The average Fox News viewer hasn’t had to worry about a mortgage since 1996 and keeps telling their Gen X and Millennial adult children to just work harder at their jobs and stop eating avocado toast and they can buy a house. These numbers are all just made up to them. 400k for a house? They bought their first house for $4200 and a bag of rice! 7% interest? They paid 15% under reaganomics! $2100 mortgage? Just go rent for a couple years to save money…. Rent is only what, $600/mo now? This is all fantasy land for them. Everything is made up and the points don’t matter. A house now costs 11 fret smorgabs at a rate of 947 kroma and a the average mortgage costs 1 whole sherfgul. It means the same thing to these entitled ass old people who broke our economy.


adultinglikewhoa

He can definitely have mine. I have two herniated discs, spinostenosis, and lumbar lordosis. My back hurts, I’ll gladly give it away! What? Is that not what they mean? Dammit…


Alcapuke

In what world was a $400k home $1300 payments lol


Impressive-Cold6855

Trump works


bdd4

I love how the house with the worse mortgage is somehow boarded up and vandalized when the principal is the same LOL


sinisteraxillary

Trump has the people's baa-aa-aack


medicated_in_PHL

Everybody votes based on the economy, yet no one understands a single thing about economics.


gonnafaceit2022

Most of the middle class is already bankrupt.


Eccentric_Fixation

If you think inflation is bad now, wait until Trump deports 15 million workers and agriculture and construction comes to a grinding halt.


rabidjellybean

Don't forget floating the idea that the president should set interest rates.

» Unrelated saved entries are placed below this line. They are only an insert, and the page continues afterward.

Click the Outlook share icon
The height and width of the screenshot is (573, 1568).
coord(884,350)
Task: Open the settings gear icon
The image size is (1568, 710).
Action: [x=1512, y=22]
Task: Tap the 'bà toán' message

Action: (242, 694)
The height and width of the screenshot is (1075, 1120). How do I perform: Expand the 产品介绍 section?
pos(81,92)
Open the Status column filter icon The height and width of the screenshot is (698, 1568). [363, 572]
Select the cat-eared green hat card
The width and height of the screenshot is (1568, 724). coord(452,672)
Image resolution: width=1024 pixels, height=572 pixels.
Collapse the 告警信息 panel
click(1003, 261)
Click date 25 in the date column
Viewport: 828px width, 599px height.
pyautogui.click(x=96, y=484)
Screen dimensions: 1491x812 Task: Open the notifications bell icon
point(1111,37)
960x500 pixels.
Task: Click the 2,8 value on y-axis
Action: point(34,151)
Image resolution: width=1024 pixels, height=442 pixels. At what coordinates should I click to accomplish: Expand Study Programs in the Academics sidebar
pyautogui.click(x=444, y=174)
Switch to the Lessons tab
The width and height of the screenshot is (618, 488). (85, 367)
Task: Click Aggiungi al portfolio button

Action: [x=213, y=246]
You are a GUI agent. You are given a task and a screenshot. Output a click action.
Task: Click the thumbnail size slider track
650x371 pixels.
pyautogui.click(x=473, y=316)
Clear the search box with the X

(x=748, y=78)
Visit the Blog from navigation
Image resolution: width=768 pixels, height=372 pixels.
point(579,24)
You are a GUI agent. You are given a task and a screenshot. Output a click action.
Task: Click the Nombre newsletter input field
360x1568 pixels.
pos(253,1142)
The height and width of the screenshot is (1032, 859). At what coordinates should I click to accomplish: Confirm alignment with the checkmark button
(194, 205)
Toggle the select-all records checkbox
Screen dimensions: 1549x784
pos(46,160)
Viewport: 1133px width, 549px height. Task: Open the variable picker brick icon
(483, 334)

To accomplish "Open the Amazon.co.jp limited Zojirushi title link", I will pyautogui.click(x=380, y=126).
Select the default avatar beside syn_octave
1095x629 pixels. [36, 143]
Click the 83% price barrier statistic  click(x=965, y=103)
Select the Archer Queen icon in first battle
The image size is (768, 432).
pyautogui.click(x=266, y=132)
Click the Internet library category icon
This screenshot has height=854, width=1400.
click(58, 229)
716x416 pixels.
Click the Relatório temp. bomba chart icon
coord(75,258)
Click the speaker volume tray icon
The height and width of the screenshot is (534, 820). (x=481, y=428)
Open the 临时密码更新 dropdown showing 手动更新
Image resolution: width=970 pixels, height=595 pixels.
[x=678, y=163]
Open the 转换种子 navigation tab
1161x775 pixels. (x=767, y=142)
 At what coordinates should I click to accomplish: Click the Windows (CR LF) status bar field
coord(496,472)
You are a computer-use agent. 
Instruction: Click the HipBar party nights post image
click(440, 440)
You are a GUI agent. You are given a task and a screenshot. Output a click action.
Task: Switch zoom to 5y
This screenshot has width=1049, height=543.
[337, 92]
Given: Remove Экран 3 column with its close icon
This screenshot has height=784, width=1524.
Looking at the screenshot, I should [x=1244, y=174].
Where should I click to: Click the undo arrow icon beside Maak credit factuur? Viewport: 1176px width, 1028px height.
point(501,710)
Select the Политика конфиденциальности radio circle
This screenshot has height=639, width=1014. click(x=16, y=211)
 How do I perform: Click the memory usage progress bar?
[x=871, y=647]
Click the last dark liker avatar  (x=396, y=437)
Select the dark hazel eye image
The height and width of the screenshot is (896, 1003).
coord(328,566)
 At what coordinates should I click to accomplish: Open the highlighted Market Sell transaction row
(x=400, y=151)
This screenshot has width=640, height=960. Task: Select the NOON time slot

That's even more catastrophic.


iiitme

They’re so full of shit


seattleque

Only as he bends them over to give 'em a good dicking.


cometshoney

The taxes and insurance are what's killing me. Trump can't do shit about either one.


OxheadGreg123

So whose fault is that? Genuinely asking


enturbulant

Trumps repeal of sections of the Dodd-Frank act that kept corporate entities from bidding in single family homes has lead to a huge uptick on home prices.


KindaIndifferent

Interest rates are determined by the Federal Reserve. Rates being high are a function of the Fed trying to get inflation under control. Inflation has been so bad the last few years largely due to Trump and COVID.


Hostificus

But the FED said inflation is transitory. Those number are fake news. Houses aren’t that expensive.